- [Problem requirements] Copy the items again, requests included, starting with the line containing "Task: Open settings via the gear icon" and going on through the line containing "Open the user", and add -101 to every coordinate in the answers. Leave the pictures out.

- [Rows]
- - - -
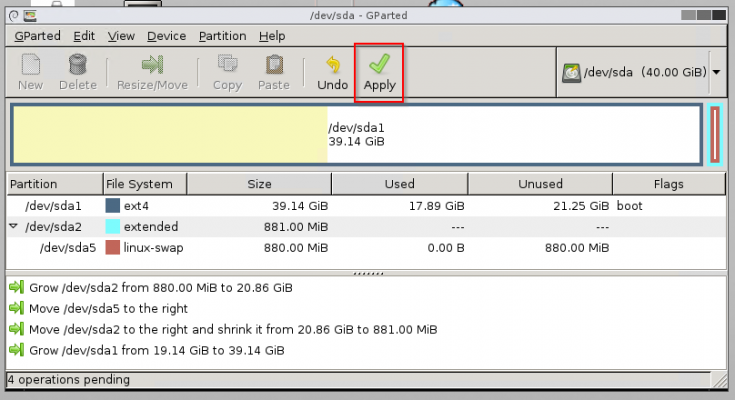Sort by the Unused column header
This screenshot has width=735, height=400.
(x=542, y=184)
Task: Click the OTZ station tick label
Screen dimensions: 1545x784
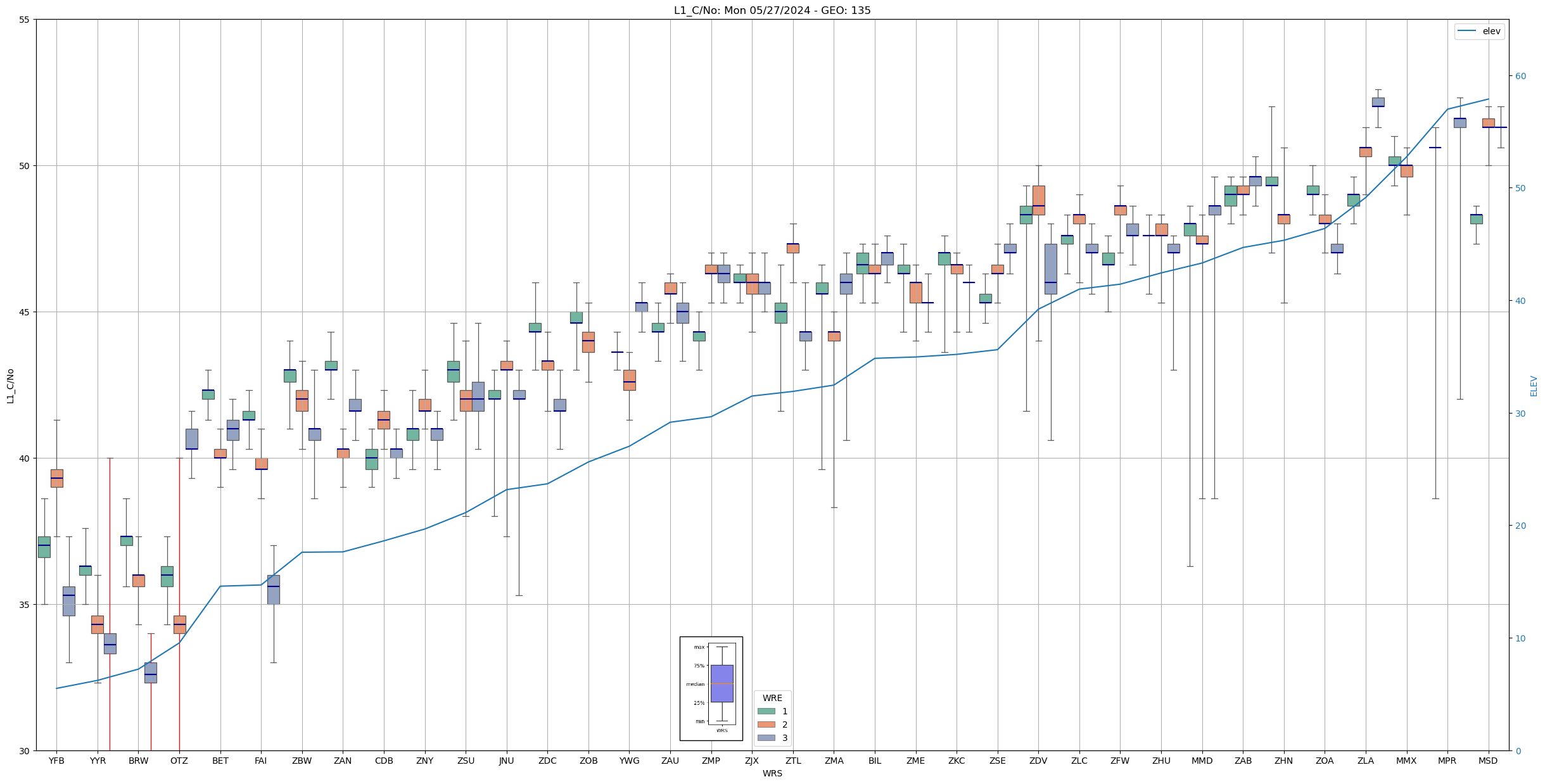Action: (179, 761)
- - - -
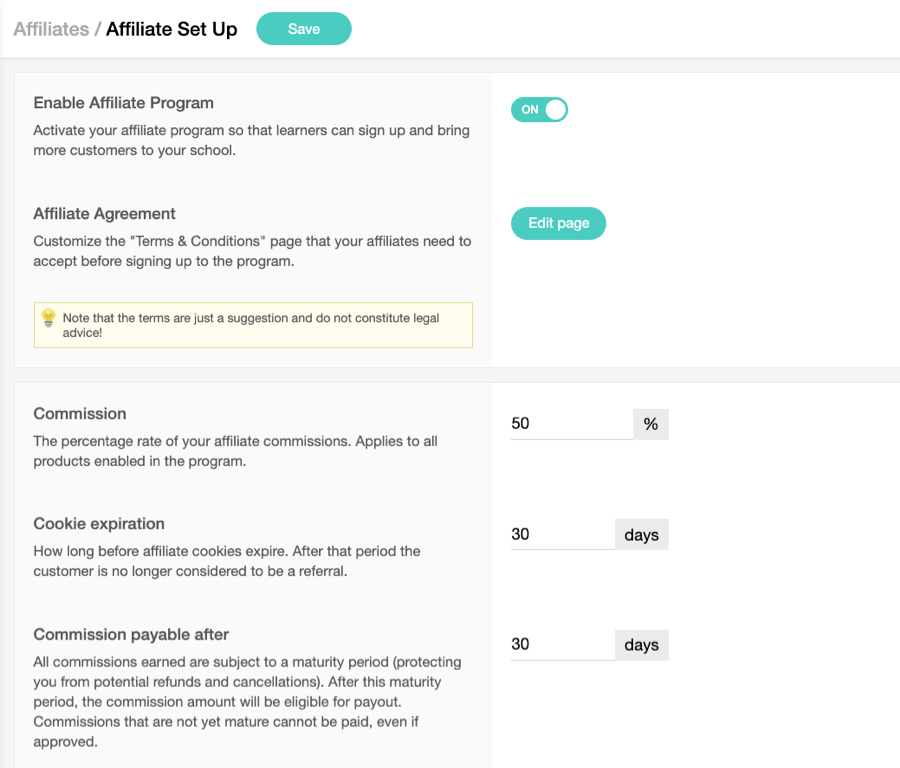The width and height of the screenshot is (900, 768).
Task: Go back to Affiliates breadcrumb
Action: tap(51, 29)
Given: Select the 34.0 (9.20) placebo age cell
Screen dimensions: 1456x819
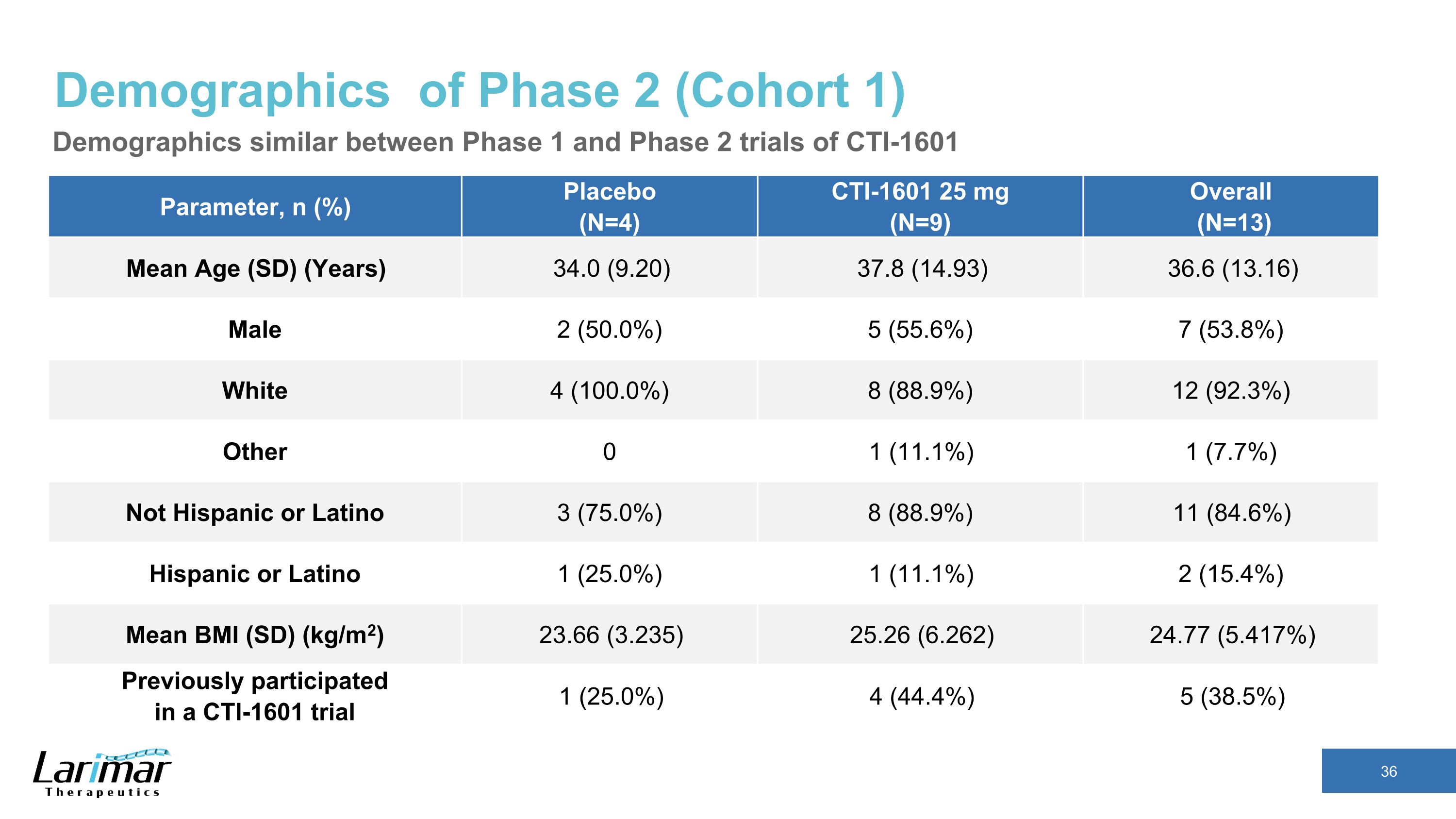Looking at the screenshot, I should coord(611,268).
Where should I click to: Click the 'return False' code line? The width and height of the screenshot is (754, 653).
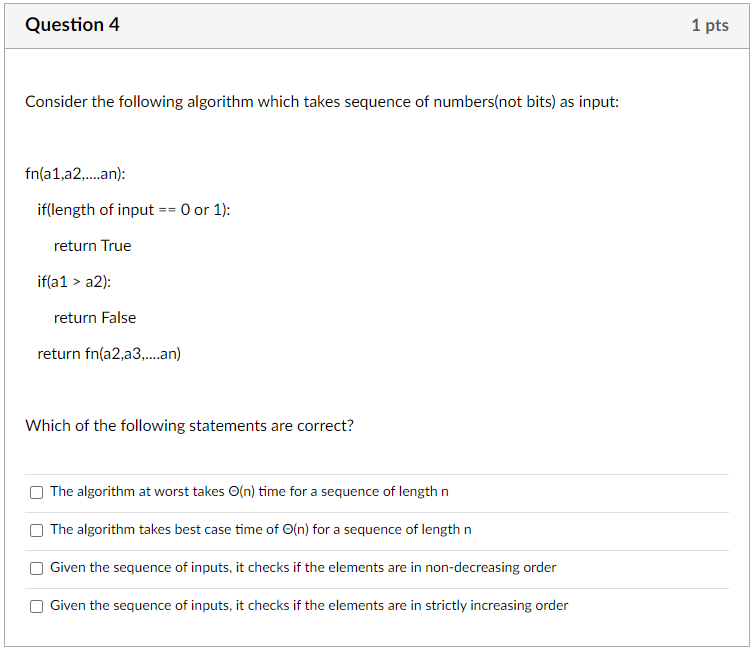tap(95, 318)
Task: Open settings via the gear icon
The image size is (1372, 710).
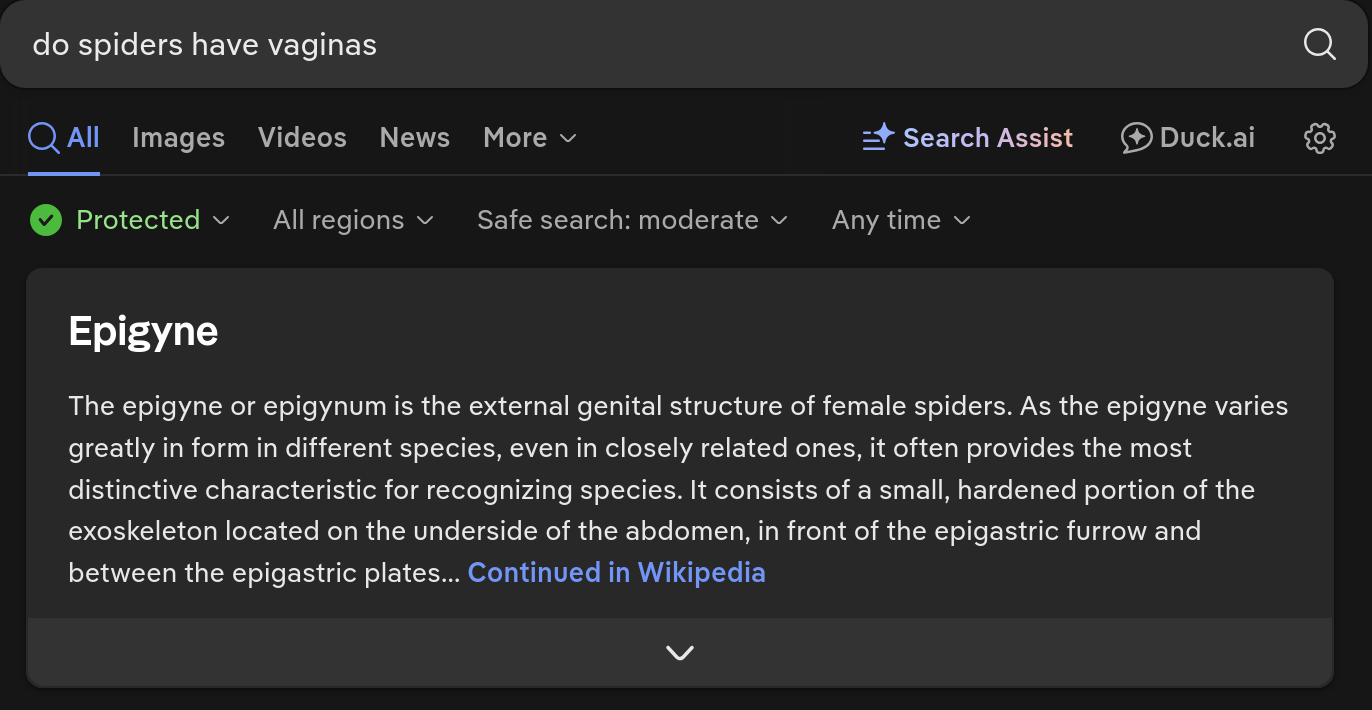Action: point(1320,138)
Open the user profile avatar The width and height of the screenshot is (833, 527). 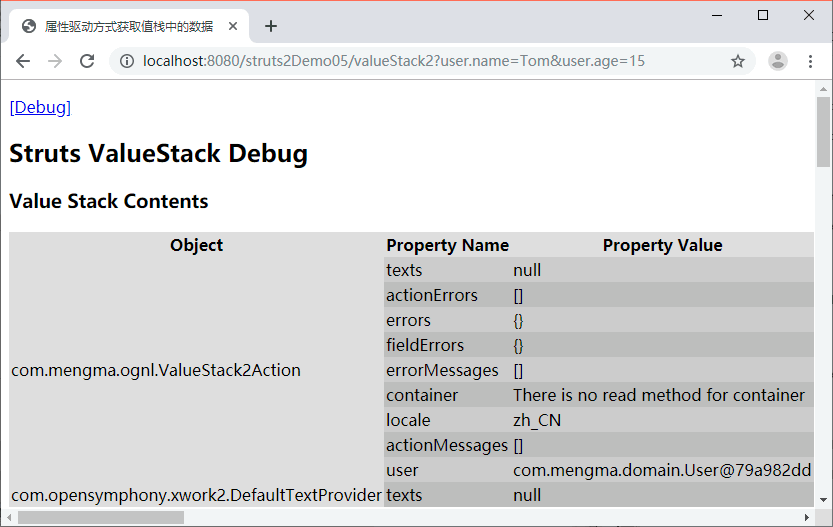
- - - -
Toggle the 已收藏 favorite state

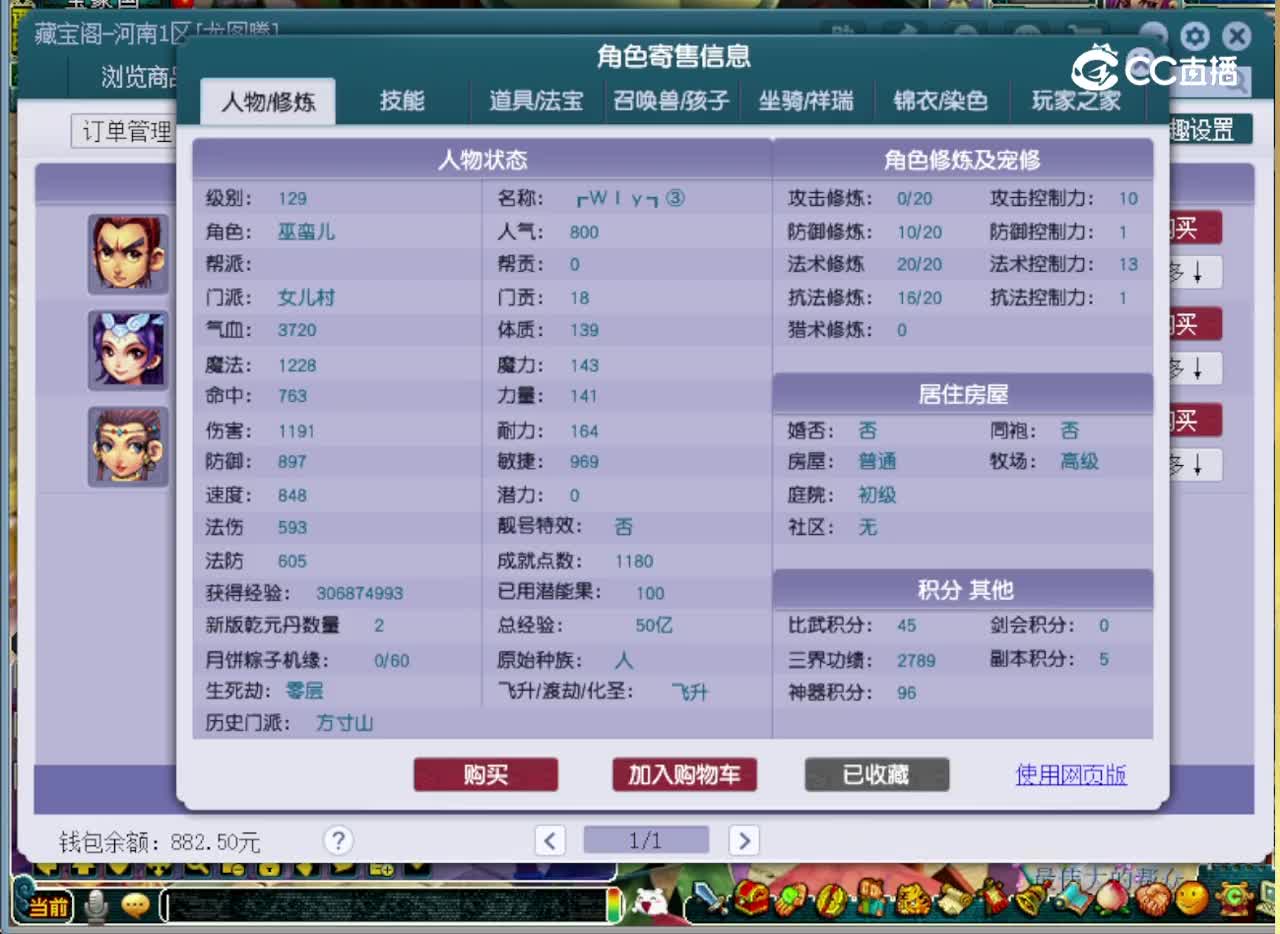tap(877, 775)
- - - -
- [Task output]
Task: Open settings via the gear icon
The image size is (1372, 710).
Action: point(1219,37)
Open the user profile avatar The width and height of the screenshot is (833, 527). 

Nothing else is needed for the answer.